*** Opening EXTRACTED RECORDS ***

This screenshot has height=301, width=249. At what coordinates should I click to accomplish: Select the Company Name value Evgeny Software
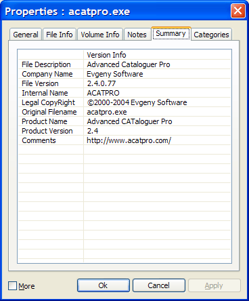pyautogui.click(x=115, y=74)
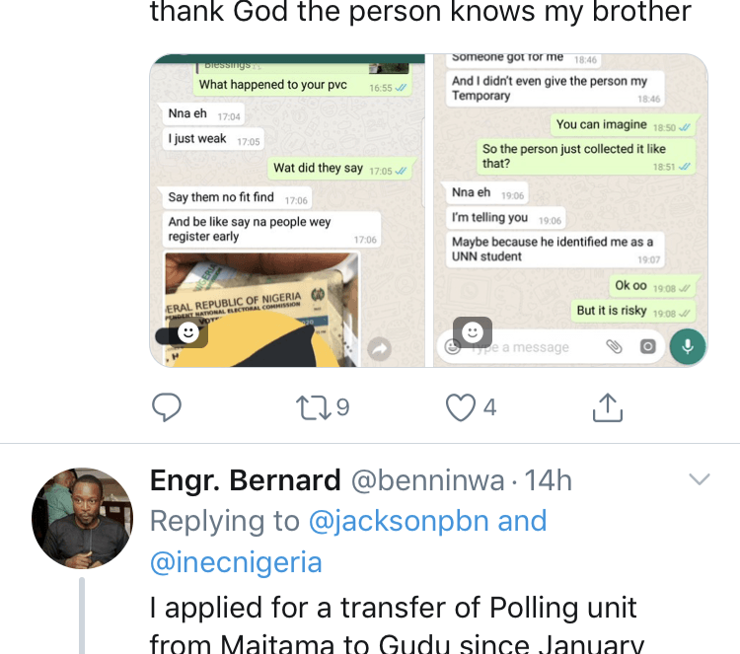Open the voter card photo in chat
The width and height of the screenshot is (740, 654).
click(261, 310)
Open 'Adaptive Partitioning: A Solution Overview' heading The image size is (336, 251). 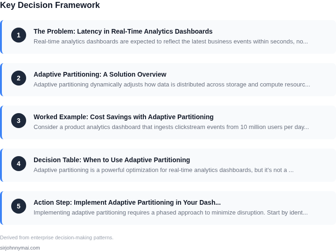(x=100, y=74)
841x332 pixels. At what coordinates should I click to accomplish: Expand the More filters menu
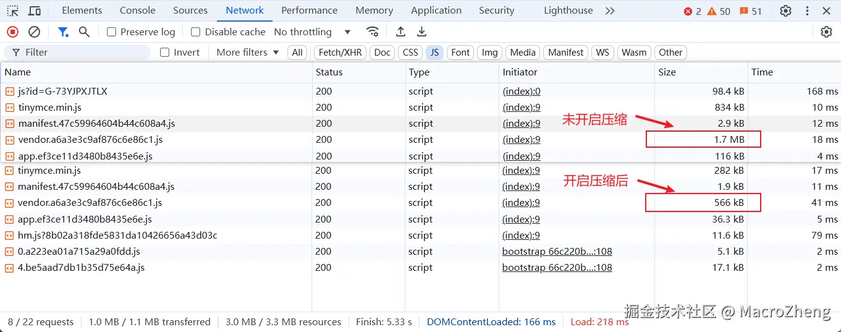(247, 53)
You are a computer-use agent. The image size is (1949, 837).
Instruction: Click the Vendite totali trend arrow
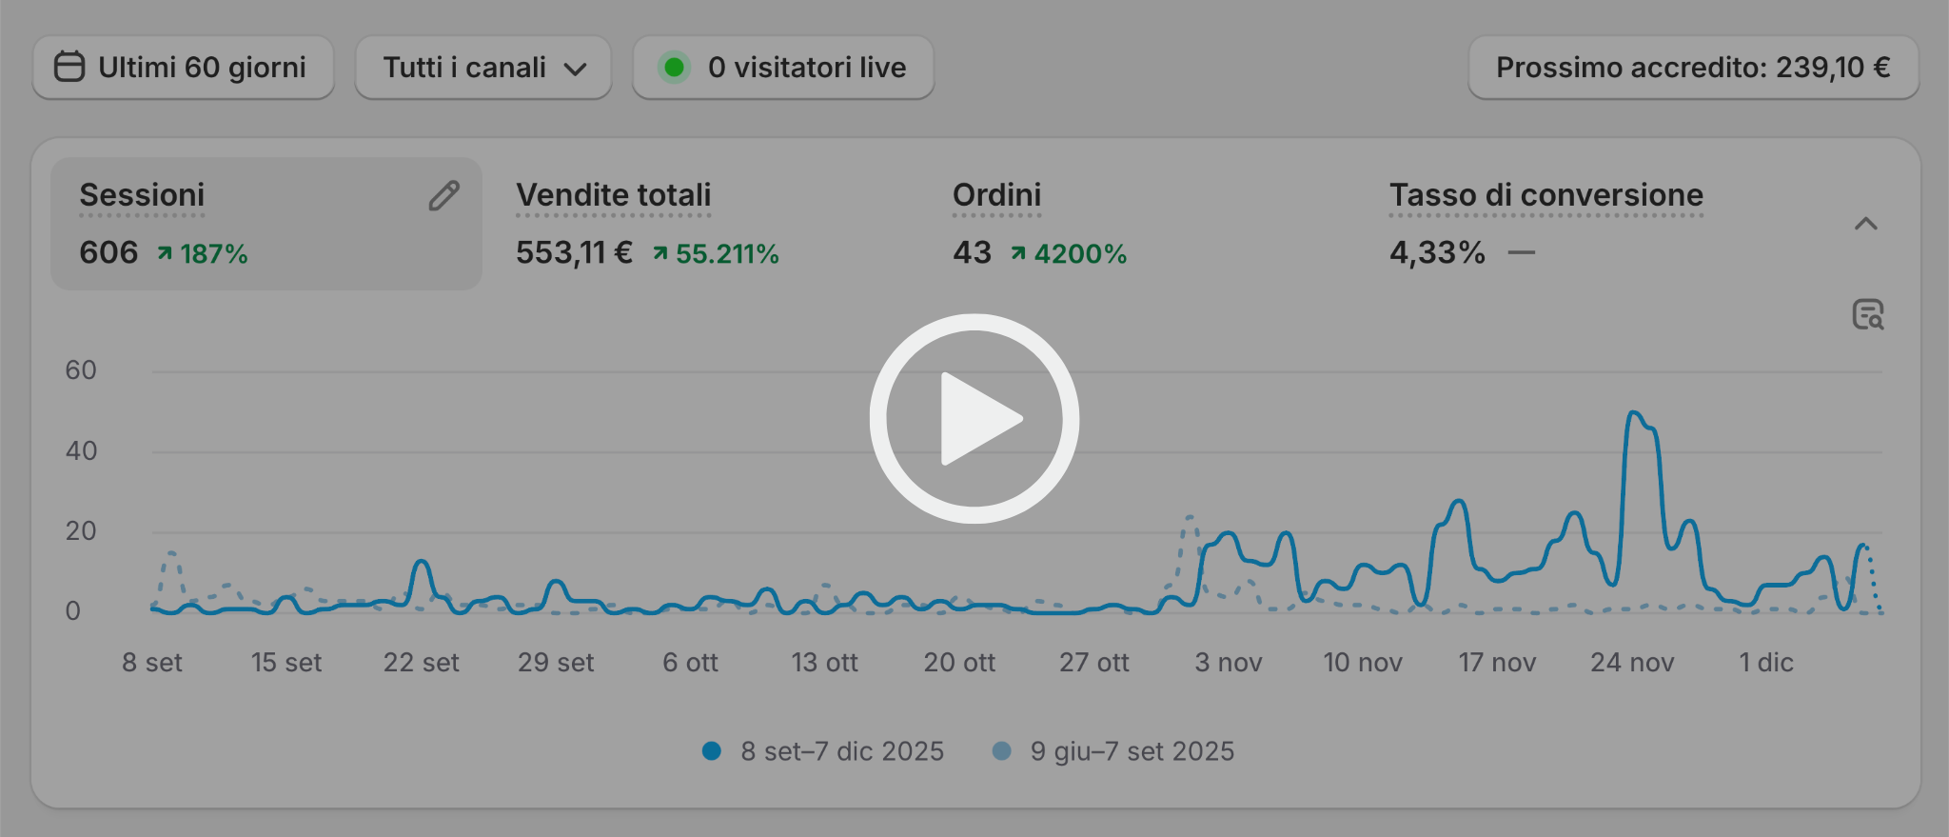(x=660, y=253)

*** Closing EXTRACTED RECORDS ***

- _TASK BRIEF_: Beginning with the line that contains "841x332 pixels. At", output every line down to the last line of the entries above exactly as written, apart from the pictures.

- _ANSWER TO THIS EXERCISE_:
841x332 pixels. At what coordinates should I click to accomplish: Expand the More filters menu
(247, 53)
You are a computer-use agent. The image size is (1949, 837).
Instruction: Click the Vendite totali trend arrow
(x=660, y=253)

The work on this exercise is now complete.